─── Given information

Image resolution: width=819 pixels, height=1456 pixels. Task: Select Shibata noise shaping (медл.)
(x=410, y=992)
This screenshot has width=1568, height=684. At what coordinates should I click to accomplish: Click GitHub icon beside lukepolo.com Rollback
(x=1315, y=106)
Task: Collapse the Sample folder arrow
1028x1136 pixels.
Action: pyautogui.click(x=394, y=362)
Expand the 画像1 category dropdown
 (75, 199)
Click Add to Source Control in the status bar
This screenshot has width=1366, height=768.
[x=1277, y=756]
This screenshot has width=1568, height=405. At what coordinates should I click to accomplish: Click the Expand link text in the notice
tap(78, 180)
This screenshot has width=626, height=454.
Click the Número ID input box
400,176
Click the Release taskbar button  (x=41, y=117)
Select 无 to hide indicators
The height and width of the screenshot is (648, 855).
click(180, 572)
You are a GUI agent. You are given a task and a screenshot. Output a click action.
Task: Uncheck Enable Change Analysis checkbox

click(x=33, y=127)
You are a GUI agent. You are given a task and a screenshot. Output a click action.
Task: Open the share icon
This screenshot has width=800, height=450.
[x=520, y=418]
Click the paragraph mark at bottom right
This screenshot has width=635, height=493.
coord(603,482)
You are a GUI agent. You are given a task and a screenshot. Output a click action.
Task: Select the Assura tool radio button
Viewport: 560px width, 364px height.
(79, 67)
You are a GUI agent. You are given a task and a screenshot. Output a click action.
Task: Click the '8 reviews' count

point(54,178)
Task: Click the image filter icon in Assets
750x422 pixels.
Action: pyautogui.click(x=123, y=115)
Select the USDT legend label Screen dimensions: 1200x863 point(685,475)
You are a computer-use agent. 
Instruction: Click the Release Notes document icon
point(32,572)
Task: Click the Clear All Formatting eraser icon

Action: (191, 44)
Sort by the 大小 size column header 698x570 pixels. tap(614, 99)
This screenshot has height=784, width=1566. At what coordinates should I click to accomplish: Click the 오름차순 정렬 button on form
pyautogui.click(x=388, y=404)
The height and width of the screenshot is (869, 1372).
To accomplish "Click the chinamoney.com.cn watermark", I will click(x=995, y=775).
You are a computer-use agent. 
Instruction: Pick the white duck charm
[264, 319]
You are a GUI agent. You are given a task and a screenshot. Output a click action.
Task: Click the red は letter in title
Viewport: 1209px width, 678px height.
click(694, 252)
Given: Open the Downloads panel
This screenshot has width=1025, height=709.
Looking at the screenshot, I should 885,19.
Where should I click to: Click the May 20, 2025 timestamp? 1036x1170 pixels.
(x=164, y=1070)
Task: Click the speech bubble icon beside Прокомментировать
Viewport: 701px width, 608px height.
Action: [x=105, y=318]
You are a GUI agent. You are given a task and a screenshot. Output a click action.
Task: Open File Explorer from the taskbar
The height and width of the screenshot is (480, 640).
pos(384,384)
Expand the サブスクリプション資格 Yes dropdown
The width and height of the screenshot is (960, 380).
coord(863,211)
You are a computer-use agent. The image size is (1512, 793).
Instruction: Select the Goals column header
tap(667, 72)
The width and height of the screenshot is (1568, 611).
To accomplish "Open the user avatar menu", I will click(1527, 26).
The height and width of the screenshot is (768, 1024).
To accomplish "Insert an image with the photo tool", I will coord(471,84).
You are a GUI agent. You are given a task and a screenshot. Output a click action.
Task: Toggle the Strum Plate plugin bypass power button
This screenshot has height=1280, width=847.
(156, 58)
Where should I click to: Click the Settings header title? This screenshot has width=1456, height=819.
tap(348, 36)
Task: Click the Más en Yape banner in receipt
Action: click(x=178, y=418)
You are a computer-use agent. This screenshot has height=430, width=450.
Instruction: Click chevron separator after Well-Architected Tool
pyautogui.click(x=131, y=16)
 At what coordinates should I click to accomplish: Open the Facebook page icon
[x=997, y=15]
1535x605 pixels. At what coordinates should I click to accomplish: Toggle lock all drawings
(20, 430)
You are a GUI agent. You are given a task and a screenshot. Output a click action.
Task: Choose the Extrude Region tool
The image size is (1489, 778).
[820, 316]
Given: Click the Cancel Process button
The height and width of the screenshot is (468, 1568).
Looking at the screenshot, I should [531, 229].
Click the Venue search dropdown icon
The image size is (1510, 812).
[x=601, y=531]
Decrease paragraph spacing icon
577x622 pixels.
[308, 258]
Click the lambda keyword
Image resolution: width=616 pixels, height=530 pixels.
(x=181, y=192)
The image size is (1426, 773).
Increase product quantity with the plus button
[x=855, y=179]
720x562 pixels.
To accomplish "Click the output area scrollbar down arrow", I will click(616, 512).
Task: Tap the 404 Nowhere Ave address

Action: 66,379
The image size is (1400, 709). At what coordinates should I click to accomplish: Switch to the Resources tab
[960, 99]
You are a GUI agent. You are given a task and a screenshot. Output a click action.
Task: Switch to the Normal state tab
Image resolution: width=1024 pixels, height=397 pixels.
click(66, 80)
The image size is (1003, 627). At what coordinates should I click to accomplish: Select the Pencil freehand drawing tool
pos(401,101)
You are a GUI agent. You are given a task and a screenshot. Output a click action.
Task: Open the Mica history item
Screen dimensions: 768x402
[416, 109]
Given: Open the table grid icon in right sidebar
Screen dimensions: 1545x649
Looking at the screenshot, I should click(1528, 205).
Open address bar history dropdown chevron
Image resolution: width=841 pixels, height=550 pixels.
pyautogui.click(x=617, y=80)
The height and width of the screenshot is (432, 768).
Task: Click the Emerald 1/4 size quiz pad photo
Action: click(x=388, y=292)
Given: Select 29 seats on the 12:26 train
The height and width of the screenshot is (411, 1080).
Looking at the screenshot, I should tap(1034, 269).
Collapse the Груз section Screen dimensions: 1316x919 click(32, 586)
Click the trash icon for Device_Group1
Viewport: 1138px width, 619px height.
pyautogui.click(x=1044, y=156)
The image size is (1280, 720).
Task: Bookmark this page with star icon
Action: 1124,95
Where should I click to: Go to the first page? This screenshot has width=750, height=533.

──────

### Your task
The expected output is the complete listing, word for word.

### Exercise result
Image resolution: width=819 pixels, height=1456 pixels. Task: Select Shibata noise shaping (медл.)
(x=410, y=992)
This screenshot has width=1568, height=684. At what coordinates should I click to accomplish: Click GitHub icon beside lukepolo.com Rollback
(x=1315, y=106)
Task: Collapse the Sample folder arrow
1028x1136 pixels.
Action: pyautogui.click(x=394, y=362)
Expand the 画像1 category dropdown
 (75, 199)
Click Add to Source Control in the status bar
This screenshot has width=1366, height=768.
[x=1277, y=756]
This screenshot has width=1568, height=405. At what coordinates should I click to accomplish: Click the Expand link text in the notice
tap(78, 180)
This screenshot has width=626, height=454.
Click the Número ID input box
400,176
Click the Release taskbar button  (x=41, y=117)
Select 无 to hide indicators
The height and width of the screenshot is (648, 855).
click(180, 572)
You are a GUI agent. You are given a task and a screenshot. Output a click action.
Task: Uncheck Enable Change Analysis checkbox

click(x=33, y=127)
You are a GUI agent. You are given a task and a screenshot. Output a click action.
Task: Open the share icon
This screenshot has width=800, height=450.
[x=520, y=418]
Click the paragraph mark at bottom right
This screenshot has width=635, height=493.
coord(603,482)
You are a GUI agent. You are given a task and a screenshot. Output a click action.
Task: Select the Assura tool radio button
Viewport: 560px width, 364px height.
(79, 67)
You are a GUI agent. You are given a task and a screenshot. Output a click action.
Task: Click the '8 reviews' count

point(54,178)
Task: Click the image filter icon in Assets
750x422 pixels.
Action: pyautogui.click(x=123, y=115)
Select the USDT legend label Screen dimensions: 1200x863 point(685,475)
You are a computer-use agent. 
Instruction: Click the Release Notes document icon
point(32,572)
Task: Click the Clear All Formatting eraser icon

Action: (191, 44)
Sort by the 大小 size column header 698x570 pixels. tap(614, 99)
This screenshot has height=784, width=1566. At what coordinates should I click to accomplish: Click the 오름차순 정렬 button on form
pyautogui.click(x=388, y=404)
The height and width of the screenshot is (869, 1372).
To accomplish "Click the chinamoney.com.cn watermark", I will click(x=995, y=775).
You are a computer-use agent. 
Instruction: Pick the white duck charm
[264, 319]
You are a GUI agent. You are given a task and a screenshot. Output a click action.
Task: Click the red は letter in title
Viewport: 1209px width, 678px height.
click(694, 252)
Given: Open the Downloads panel
This screenshot has width=1025, height=709.
Looking at the screenshot, I should 885,19.
Where should I click to: Click the May 20, 2025 timestamp? 1036x1170 pixels.
(x=164, y=1070)
Task: Click the speech bubble icon beside Прокомментировать
Viewport: 701px width, 608px height.
Action: [x=105, y=318]
You are a GUI agent. You are given a task and a screenshot. Output a click action.
Task: Open File Explorer from the taskbar
The height and width of the screenshot is (480, 640).
pos(384,384)
Expand the サブスクリプション資格 Yes dropdown
The width and height of the screenshot is (960, 380).
coord(863,211)
You are a computer-use agent. The image size is (1512, 793).
Instruction: Select the Goals column header
tap(667, 72)
The width and height of the screenshot is (1568, 611).
To accomplish "Open the user avatar menu", I will click(1527, 26).
The height and width of the screenshot is (768, 1024).
To accomplish "Insert an image with the photo tool", I will coord(471,84).
You are a GUI agent. You are given a task and a screenshot. Output a click action.
Task: Toggle the Strum Plate plugin bypass power button
This screenshot has height=1280, width=847.
(156, 58)
Where should I click to: Click the Settings header title? This screenshot has width=1456, height=819.
tap(348, 36)
Task: Click the Más en Yape banner in receipt
Action: click(x=178, y=418)
You are a computer-use agent. This screenshot has height=430, width=450.
Instruction: Click chevron separator after Well-Architected Tool
pyautogui.click(x=131, y=16)
 At what coordinates should I click to accomplish: Open the Facebook page icon
[x=997, y=15]
1535x605 pixels. At what coordinates should I click to accomplish: Toggle lock all drawings
(20, 430)
You are a GUI agent. You are given a task and a screenshot. Output a click action.
Task: Choose the Extrude Region tool
The image size is (1489, 778).
[820, 316]
Given: Click the Cancel Process button
The height and width of the screenshot is (468, 1568).
Looking at the screenshot, I should [531, 229].
Click the Venue search dropdown icon
The image size is (1510, 812).
[x=601, y=531]
Decrease paragraph spacing icon
577x622 pixels.
[308, 258]
Click the lambda keyword
Image resolution: width=616 pixels, height=530 pixels.
(x=181, y=192)
The image size is (1426, 773).
Increase product quantity with the plus button
[x=855, y=179]
720x562 pixels.
To accomplish "Click the output area scrollbar down arrow", I will click(616, 512).
Task: Tap the 404 Nowhere Ave address

Action: 66,379
The image size is (1400, 709). At what coordinates should I click to accomplish: Switch to the Resources tab
[960, 99]
You are a GUI agent. You are given a task and a screenshot. Output a click action.
Task: Switch to the Normal state tab
Image resolution: width=1024 pixels, height=397 pixels.
click(66, 80)
The image size is (1003, 627). At what coordinates should I click to accomplish: Select the Pencil freehand drawing tool
pos(401,101)
You are a GUI agent. You are given a task and a screenshot. Output a click action.
Task: Open the Mica history item
Screen dimensions: 768x402
[416, 109]
Given: Open the table grid icon in right sidebar
Screen dimensions: 1545x649
Looking at the screenshot, I should click(1528, 205).
Open address bar history dropdown chevron
Image resolution: width=841 pixels, height=550 pixels.
pyautogui.click(x=617, y=80)
The height and width of the screenshot is (432, 768).
Task: Click the Emerald 1/4 size quiz pad photo
Action: click(x=388, y=292)
Given: Select 29 seats on the 12:26 train
The height and width of the screenshot is (411, 1080).
Looking at the screenshot, I should tap(1034, 269).
Collapse the Груз section Screen dimensions: 1316x919 click(32, 586)
Click the trash icon for Device_Group1
Viewport: 1138px width, 619px height.
pyautogui.click(x=1044, y=156)
The image size is (1280, 720).
Task: Bookmark this page with star icon
Action: 1124,95
Where should I click to: Go to the first page? This screenshot has width=750, height=533.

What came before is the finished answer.